I'm going to head this post off with the article that has shaped much of my thinking about it. This post is a synthesis of that article and my own thoughts on Tricky. Which is exactly what, to me, that article says I should be writing. I'm cloaking my opening paragraph in subjectivity because there's no other way to approach Tricky in a way that respects him as a human being and artist. You could say this about just about any musician or band I suppose, but few others have been buffeted by the consensus mentality, the objectivity fetish, so much as Tricky, who has slipped between our fingers just as we sought to grasp him the tightest. Tricky's place in musical history is a structuring absence, the photograph of a haunted house, an image swollen with the weight of the ghosts inside. He's there but we can't see him, because he exists beyond our comprehension. And I don't say this to attribute supernatural powers to him, or even some kind of noble business savvy, but because of the blindsight we ourselves use in examining him.

I recapped Tricky's biography in my first post on him as an exercise in futility. It's easy enough to trace his locations and doings, maybe even his motivations, as he geared up to create his mysterious debut album, and even as you listen to it, you will automatically highlight points of data that ground it in cultural, musical, and personal history. But can you, can I, can anyone explain the power of these 'reference points,' as we might call them? To back briefly up into the Film Quarterly piece, one debater notes that Marker's A Grin Without A Cat "reject[s] textbook history" and "instead offers op-ed, montage, jokes, questions, a chorus of voices." What a perfect little analogy to Tricky's project. But of course that's not a thorough enough description through which to understand Maxinquaye, or Tricky. I merely want to make sure we're approaching Maxinquaye with enough distance before we delve deeply into it.

The other debater goes on to characterize some critical voices as similar to those of children discussing Pokemon cards. A wayward Pokemon enthusiast, I found this very funny indeed.
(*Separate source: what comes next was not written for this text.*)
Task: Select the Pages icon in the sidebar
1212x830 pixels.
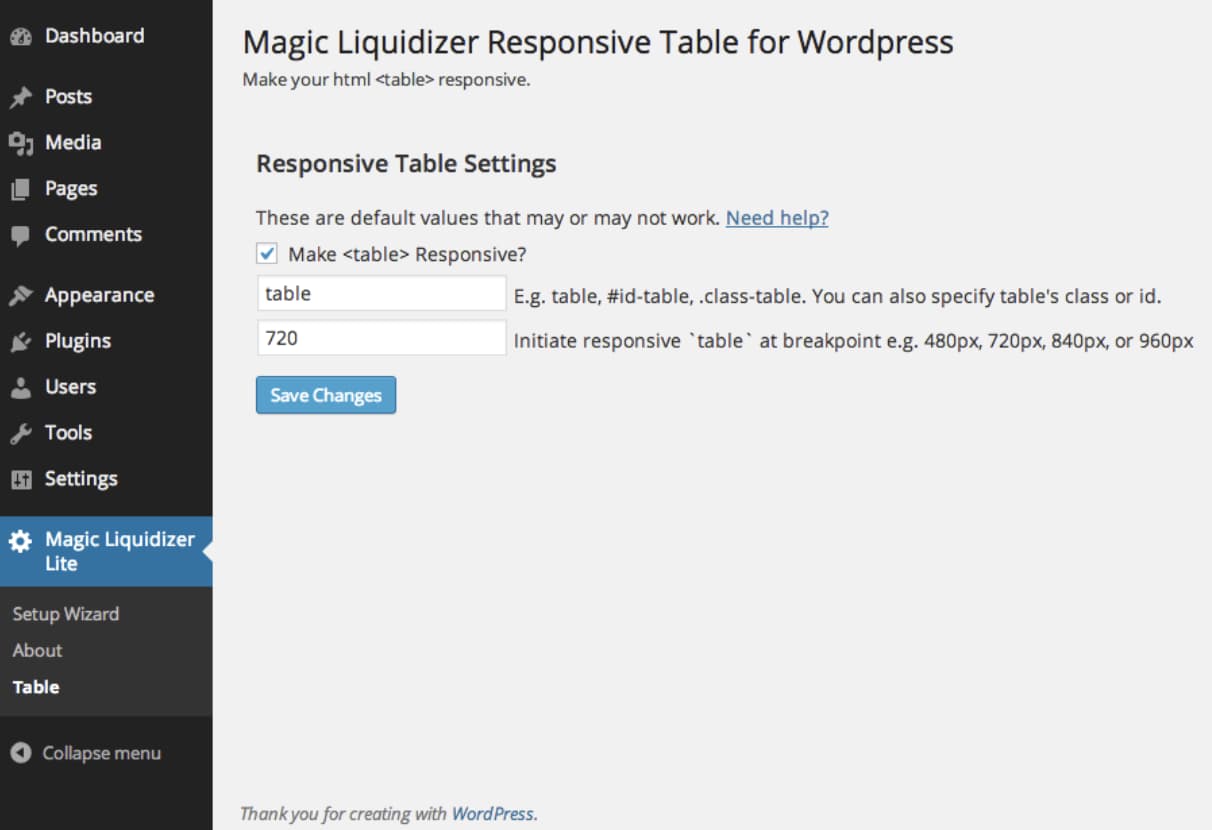Action: tap(22, 188)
But the point is an important one to consider when we engage with critical discourse, and it's one I freely admit to struggling with as I sharpen my own analytic skills. Gathering the facts and watching them bounce off one another is a joy in which I've partaken for much of my life, whether it was memorizing dinosaur facts, Pokemon facts, bird facts, video game facts, music facts, movie facts, and now cultural 'facts.' The more you know, the more the things you know will interact, and that potentially chaotic movement has been the animating force behind my thinking and my creativity for most of my life. But if wisdom were as simple as gathering knowledge, education would provide us with a linear path to it. You've probably heard that notion expressed as an aphorism at some point or another, but what are we to make of cultural critics who utilize the Pokemon card mentality we claim to disdain?
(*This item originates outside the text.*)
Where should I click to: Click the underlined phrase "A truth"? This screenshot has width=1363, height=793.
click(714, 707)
In movies, my deepest passion (so far!), lesser cultural critics masquerading as filmmakers will often line up chunks of predetermined significance, thinking they've created that linear path from ignorance to enlightenment. This thing I'm showing you explains why Person/Organization X performed Action Y, which produced Event Z. Even if you were to accept the claims of significance of these data points at face value, any seemingly logical progression from one to the other necessarily irons over the interceding influences that shaped the route from Point A to B. I can't tell you anything about the unknowability of history that you don't already know, but I can tell you how refreshing Mark Sinker's reading of Marker's juxtaposition of the New Left and rock concert attendees was. This is the unique power of film, the collision of filmed motion (to say nothing of the color, camera angles, sound, voices, faces, etc. that compose the images of those shots) to create new meaning (in this case, the comparison of the slow deaths of both Rock and Leftism).
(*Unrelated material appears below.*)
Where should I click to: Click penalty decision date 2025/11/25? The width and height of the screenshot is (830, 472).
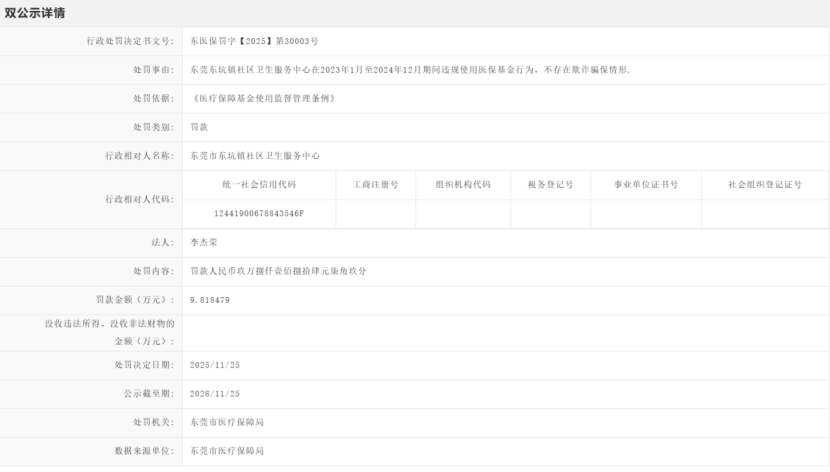215,365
I think Tricky likes juxtaposition too. In fact I think he likes it a lot, if the name of his fifth album is anything to go by. But why? Or, what can I tell you about that enjoyment that will help you understand Tricky? Tricky prides himself on producing layered soundscapes built from conflicting influences, including two false binaries he's happy to repeatedly violate: male and female, black and white. Within the beings of male and female and black and white lie certain prescribed modes of conduct that constrict our behavior and, for Tricky, our music. This is why his chaotic utilization of culture and self confuses so many people. He cannot be easily defined because he is too complex to be adequately summed up or 'known.' Tricky refuses to be known as only a black male, because he is white in addition to black and, I think, female in addition to male. His femaleness is tricky to properly assert, because he has never admitted to personal gender/sexual identity confusion. And I won't be the one to remove the ambiguity for you. But I can say that I see a lot of myself in him and his irritation with men, his easy intimacy with the women in his life. Being male is not enough for me, and though I identify as a heterosexual male, I have always had an innate attraction to all things labelled feminine. I love beauty, emotions, fashion, sharing, pop music, playfulness, spontaneity, and any other number of things considered off-limits to men. My identity as a human being cannot be contained by the label of 'male,' and though I cannot tell you the extent of it, I suspect the same is true of Tricky.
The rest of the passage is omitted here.